Life is hard. Awful things happen. Any illusion of control we have over our lives is just that- an illusion. This can cause stress, worry, anxiety, depression, anger, and just basic fear. I have experienced all of those due to my illusion of control. My greatest source of strength and peace has come from my higher power, Jesus Christ. Whether you are a Christian, Muslim, Buddhist, my goal is not to convert you. My goal is to share with you the necessity of having a power greater than ourselves to bring peace and strength.
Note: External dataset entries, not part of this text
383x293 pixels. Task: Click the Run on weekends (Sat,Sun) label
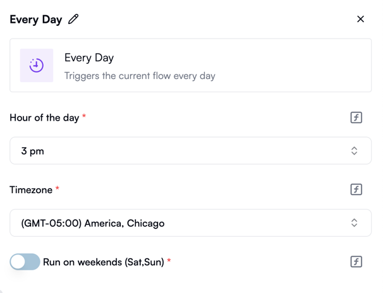point(104,262)
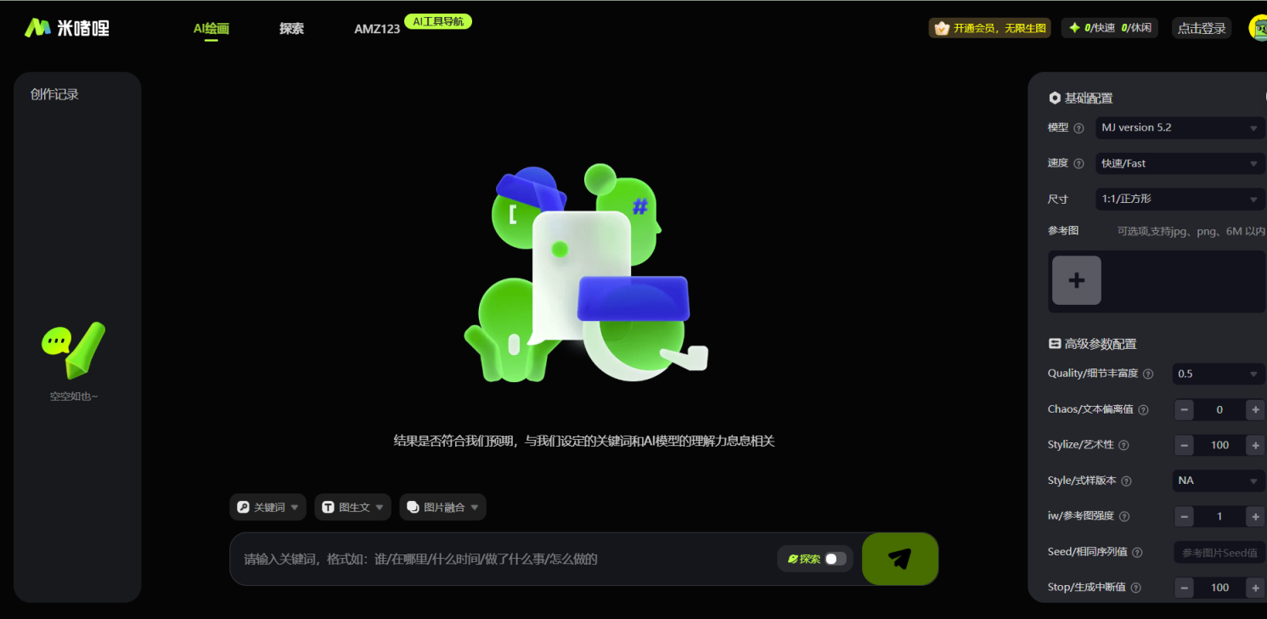Viewport: 1267px width, 619px height.
Task: Increase Stylize/艺术性 value with plus stepper
Action: coord(1255,444)
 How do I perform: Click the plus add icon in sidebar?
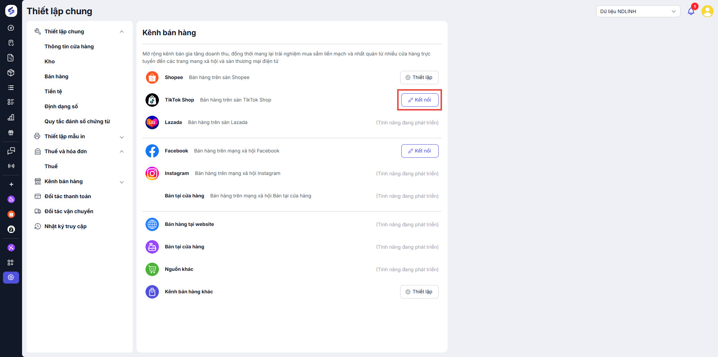[11, 184]
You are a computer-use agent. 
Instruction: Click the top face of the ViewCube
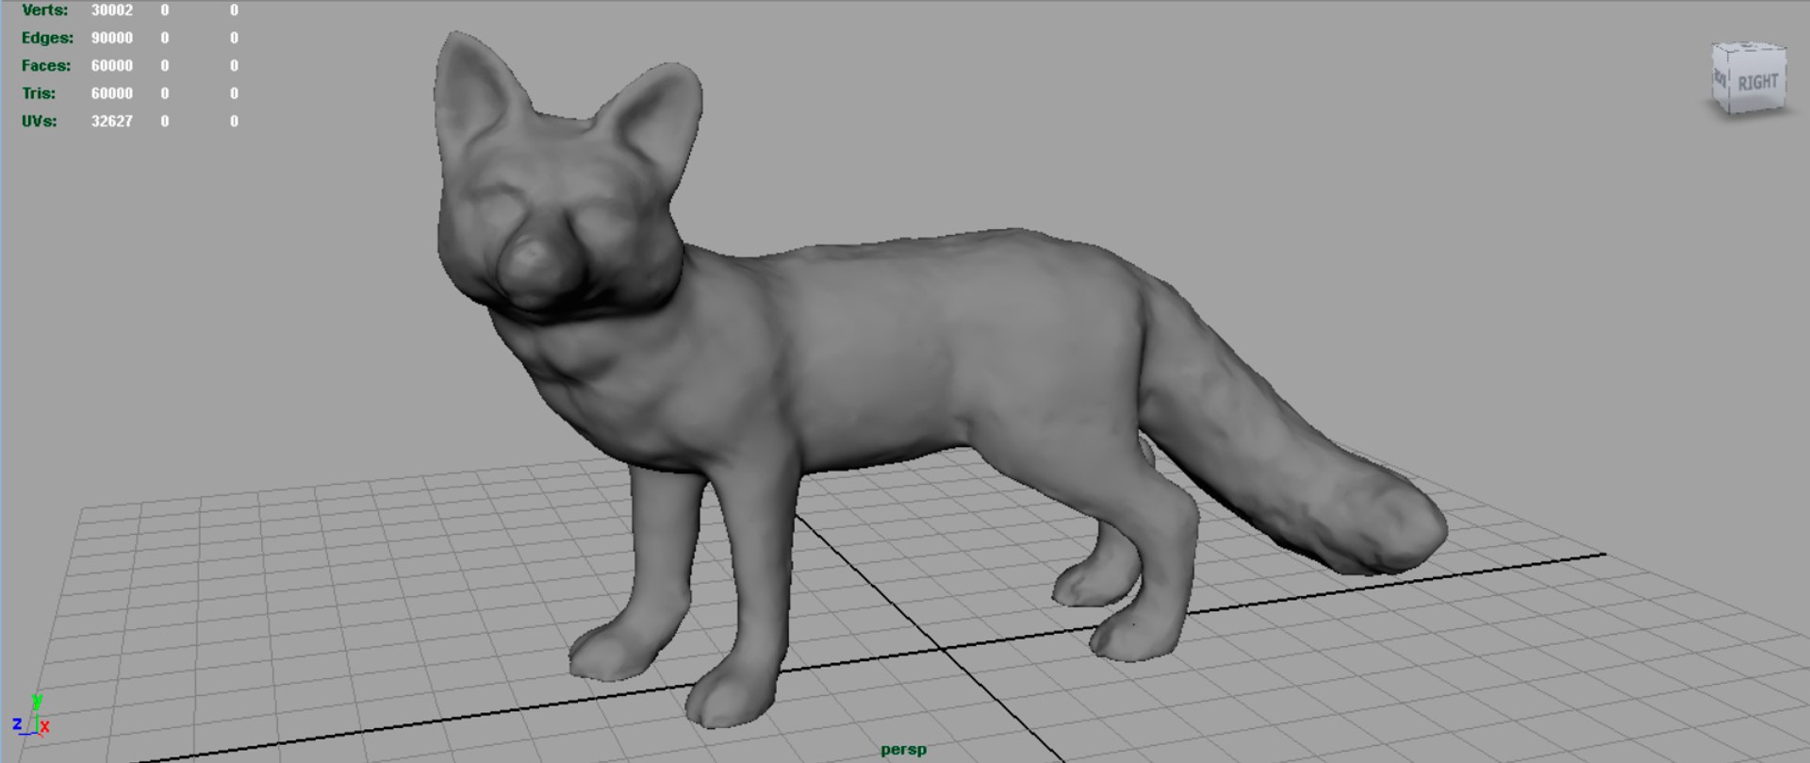click(x=1750, y=47)
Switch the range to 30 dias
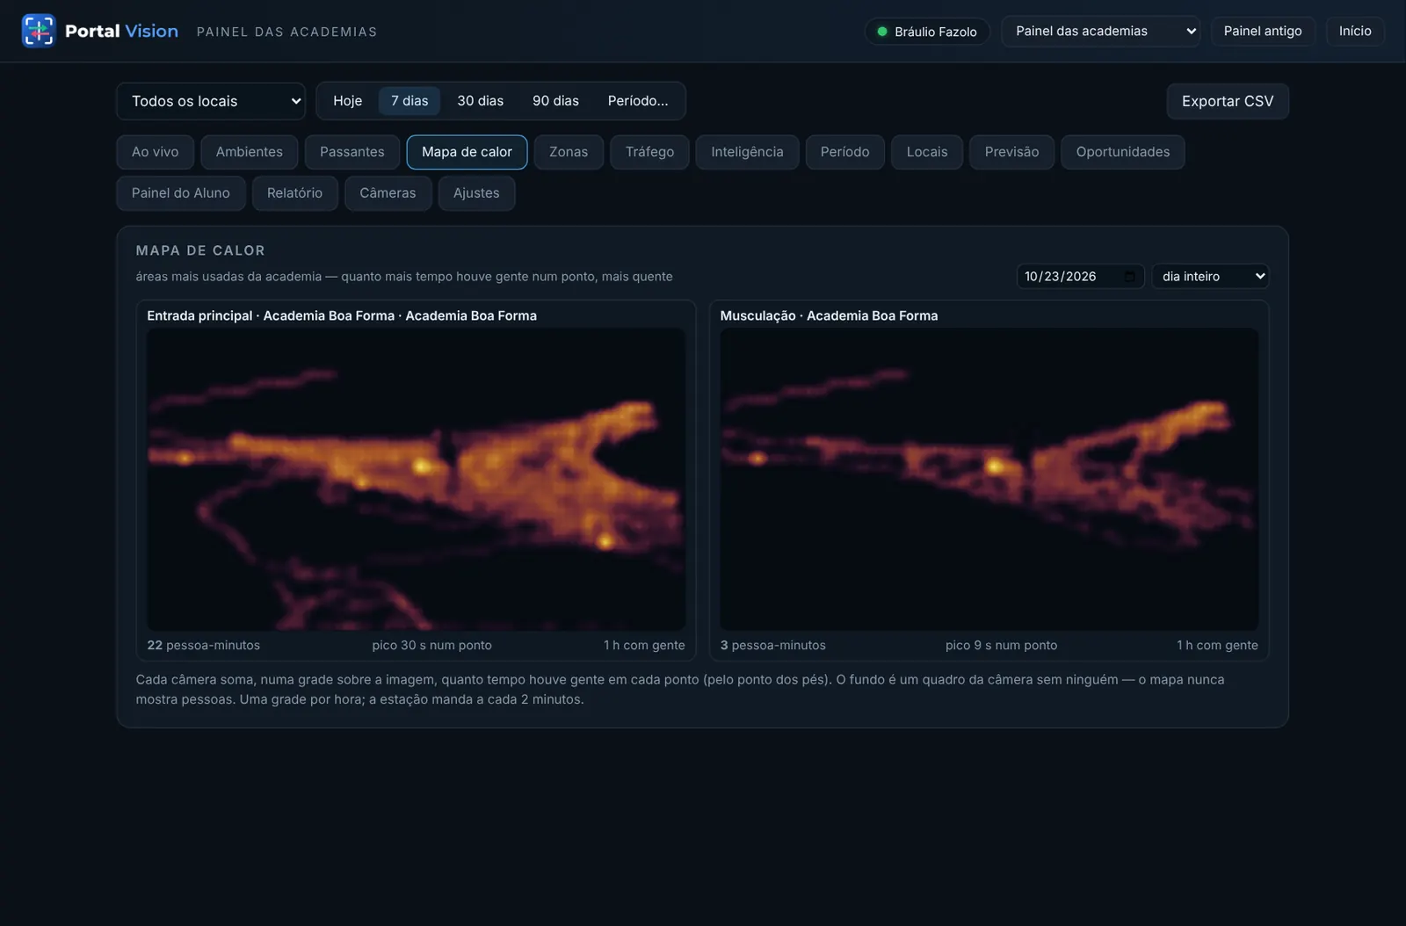Screen dimensions: 1406x926 pyautogui.click(x=481, y=101)
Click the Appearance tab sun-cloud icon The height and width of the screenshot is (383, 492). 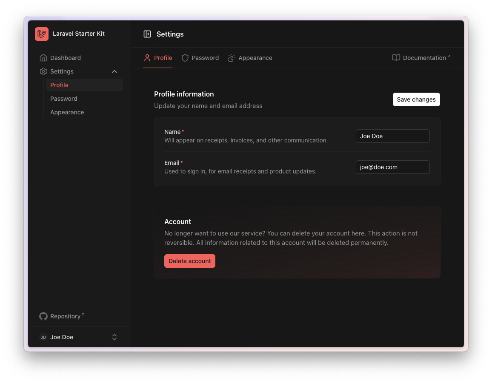[231, 58]
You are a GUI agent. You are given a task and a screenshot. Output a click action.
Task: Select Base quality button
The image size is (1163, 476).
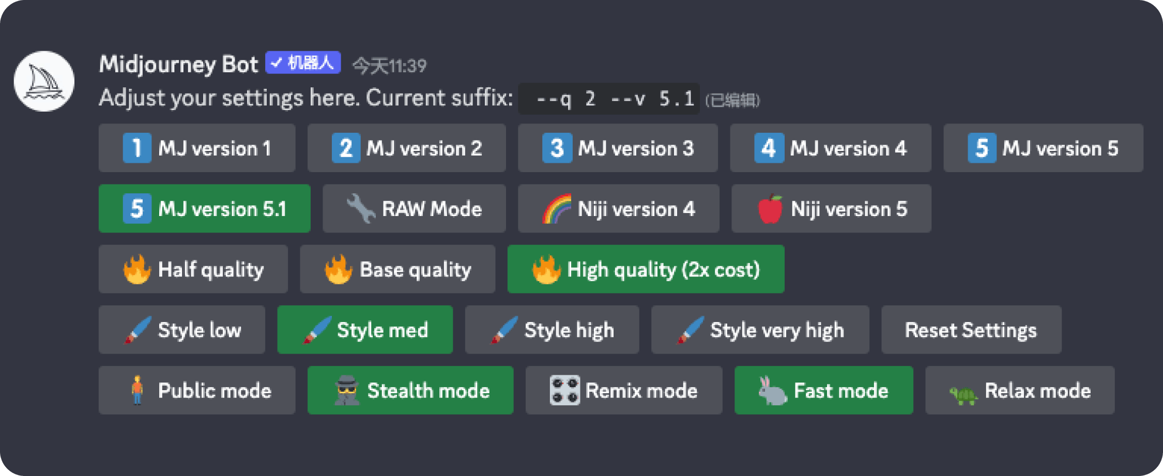[397, 269]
Life wasn't made to be lived alone. I believe that means spiritually and physically. We need other people in our lives; we need our friends, family, spouse, dog, whatever. We also need to nourish our spiritual selves and realize we aren't created to be alone spiritually either. We aren't souls floating on this planet for no concrete reason and without a purpose. There is a God out there who wants to dwell in us and is just jumping at the chance to bring us peace.
Jesus gives me peace.
He has been my source of strength and my only source of hope through this whole journey. The only thing that kept me going when I was at my worst was the knowledge that God knew my pain. If he knew my pain I had to believe he had a plan. And from my experience God always turns ugliness into beauty. He truly does make all things beautiful (Ecclesiastes 3:11). But in his time, not ours. I wanted healing right away. I wanted to go to sleep and wake up the next day fully restored to my old self- whatever that felt like. After a couple weeks of that not happening, actually seeming worse, I realized I had to surrender to Gods timing. It didn't happen in one big moment. It happened hundreds of times. Every hour. Sometimes every five minutes. It's still happening.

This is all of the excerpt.